The Hidden Cost of Free Apps

Posted by · March 20, 2012 12:31 pm

When you think of getting something for free, you’ve probably been conditioned to accept the likelihood that whatever you’re getting will be constantly flanked or intermittently interrupted by advertisements. After all, if you’re not paying for the service, somebody else is. And since that somebody isn’t actually going to use the service it’s paying to make available to everyone else, they are going to demand something else in exchange.

Angry Birds

That something else, without a doubt, is you.

In exchange, for example, for making Angry Birds free to everyone with a smartphone, advertisers are guaranteed a captive audience. However, a recent study (PDF) from a team at Purdue University reveals that this is not the only cost when it comes to those free apps that everyone loves.

According to the study, almost three quarters of the power used to operate these free apps is spent on those pesky ads. Thanks to their investigative app, which went by the name eprof, the team was able to pinpoint exactly which processes were taxing the battery most.

Continuing the use of Angry Birds as an example, the findings show that the game itself only accounts for 18 percent of the total power used to run the app.

The cause of the problem, notes Abhinav Pathak—the project’s leader—is, put simply, poor coding, which in turn causes these attractively not priced apps to run extremely inefficiently.

According to an Engadget report, Pathak is currently working closely with Microsoft, hoping to bring his software to Windows Phone. He plans to present his findings in next month’s EuroSys conference in Bern.

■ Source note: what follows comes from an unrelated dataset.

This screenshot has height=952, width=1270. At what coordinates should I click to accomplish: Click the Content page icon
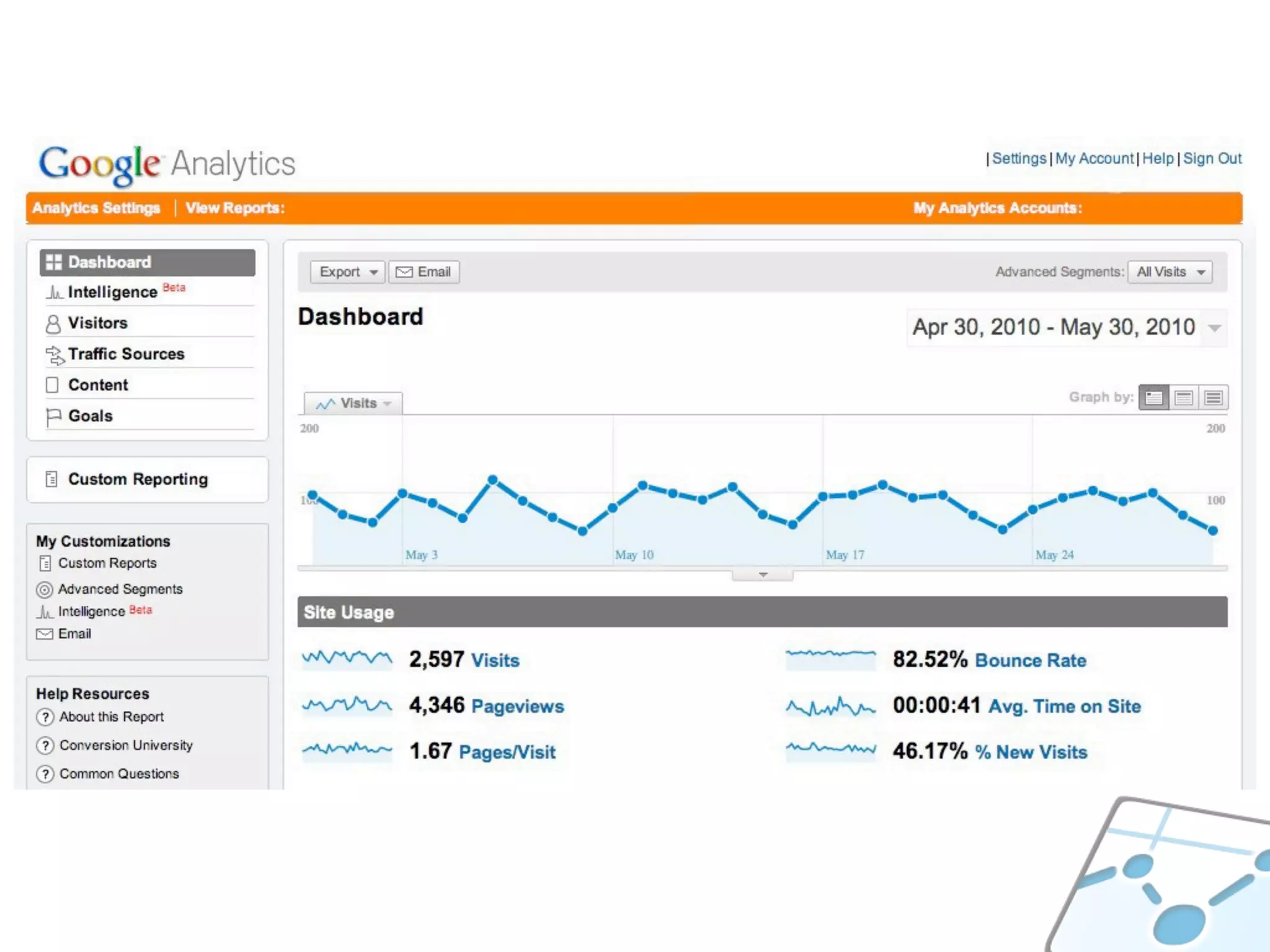(53, 385)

So next time you download or open up a free app with your smartphone, remember, not only are you the product, but the advertisers paying for that addictive app have elected to forego the cost of lighter, more efficient code to pass that cost along to you, in the form of a shorter battery life.

It makes one wonder how much money it would save smartphone users to simply pay a dollar or two for the app when compared to the cost of having to charge their phones more frequently.